Como a ideia de substituir colaboradores por máquinas afeta o mercado de trabalho?

Máquinas no mercado de trabalho.
Imagem: BlackJack3D / Getty Images / Canva

Embora a tecnologia contribua para o ganho de eficiência, a mesma também gera insegurança em profissionais de empresas ao redor do mundo

O debate sobre a máquina substituir o homem não é atual. Desde a Revolução Industrial, marcada pela incorporação de máquinas capazes de realizar o trabalho humano com maior eficiência e agilidade, a cada novo lançamento tecnológico, o tema ressurge com novas apostas e perspectivas de reflexo para o mercado de trabalho. Agora, com o ChatGPT os impactos estão sendo sentidos dentro das corporações em áreas mais criativas, especialmente por profissionais que temerem as demissões. 

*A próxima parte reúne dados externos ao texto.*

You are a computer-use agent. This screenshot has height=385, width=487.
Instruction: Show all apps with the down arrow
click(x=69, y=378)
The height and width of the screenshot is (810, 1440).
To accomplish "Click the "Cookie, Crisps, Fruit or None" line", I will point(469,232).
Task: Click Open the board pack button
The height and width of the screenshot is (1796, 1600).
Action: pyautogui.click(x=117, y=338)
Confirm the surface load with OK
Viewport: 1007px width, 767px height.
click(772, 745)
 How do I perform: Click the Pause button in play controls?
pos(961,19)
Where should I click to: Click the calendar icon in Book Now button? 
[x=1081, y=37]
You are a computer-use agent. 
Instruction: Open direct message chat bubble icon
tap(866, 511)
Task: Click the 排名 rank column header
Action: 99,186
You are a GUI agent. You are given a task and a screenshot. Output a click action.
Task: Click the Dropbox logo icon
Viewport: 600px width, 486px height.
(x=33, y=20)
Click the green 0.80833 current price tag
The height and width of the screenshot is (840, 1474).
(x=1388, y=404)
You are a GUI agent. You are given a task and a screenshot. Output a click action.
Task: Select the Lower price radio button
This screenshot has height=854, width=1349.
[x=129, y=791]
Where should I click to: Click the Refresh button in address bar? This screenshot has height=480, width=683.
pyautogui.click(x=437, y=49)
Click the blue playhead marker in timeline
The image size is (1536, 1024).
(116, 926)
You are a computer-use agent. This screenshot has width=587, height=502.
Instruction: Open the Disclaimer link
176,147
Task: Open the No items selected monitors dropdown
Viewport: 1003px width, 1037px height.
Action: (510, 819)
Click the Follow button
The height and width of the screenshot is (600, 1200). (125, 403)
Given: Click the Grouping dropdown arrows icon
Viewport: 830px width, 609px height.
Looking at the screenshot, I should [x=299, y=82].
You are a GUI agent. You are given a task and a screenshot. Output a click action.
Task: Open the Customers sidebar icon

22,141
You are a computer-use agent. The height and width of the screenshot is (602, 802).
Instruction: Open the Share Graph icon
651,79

A OpenAI, criadora da ferramenta, publicou uma análise que mostra que 80% dos empregos nos EUA podem ser afetados em pelo menos 10% das tarefas de rotina. E quase 20% da força de trabalho norte-americana pode assistir a 50% do trabalho serem modificados pela tecnologia. A lista de profissões mais afetadas inclui intérpretes e tradutores, poetas, escritores, especialistas em relações públicas, matemáticos e contadores de impostos. 

“Mesmo que o estudo tenha analisado um país norte-americano, podemos esperar consequências no Brasil também. Afinal, o ganho de produtividade é foco em empresas ao redor do mundo. O que percebemos é que as áreas mais afetadas são de programação e escrita, ao passo que as que envolvem habilidades científicas e de pensamentos críticos são menos. E isso já afeta trabalhadores dessas áreas, que vislumbram mudar de carreira ou apostar em novos campos de aprimoramento para se tornarem essenciais”, afirma Ana Paula Prado, CEO do Infojobs. 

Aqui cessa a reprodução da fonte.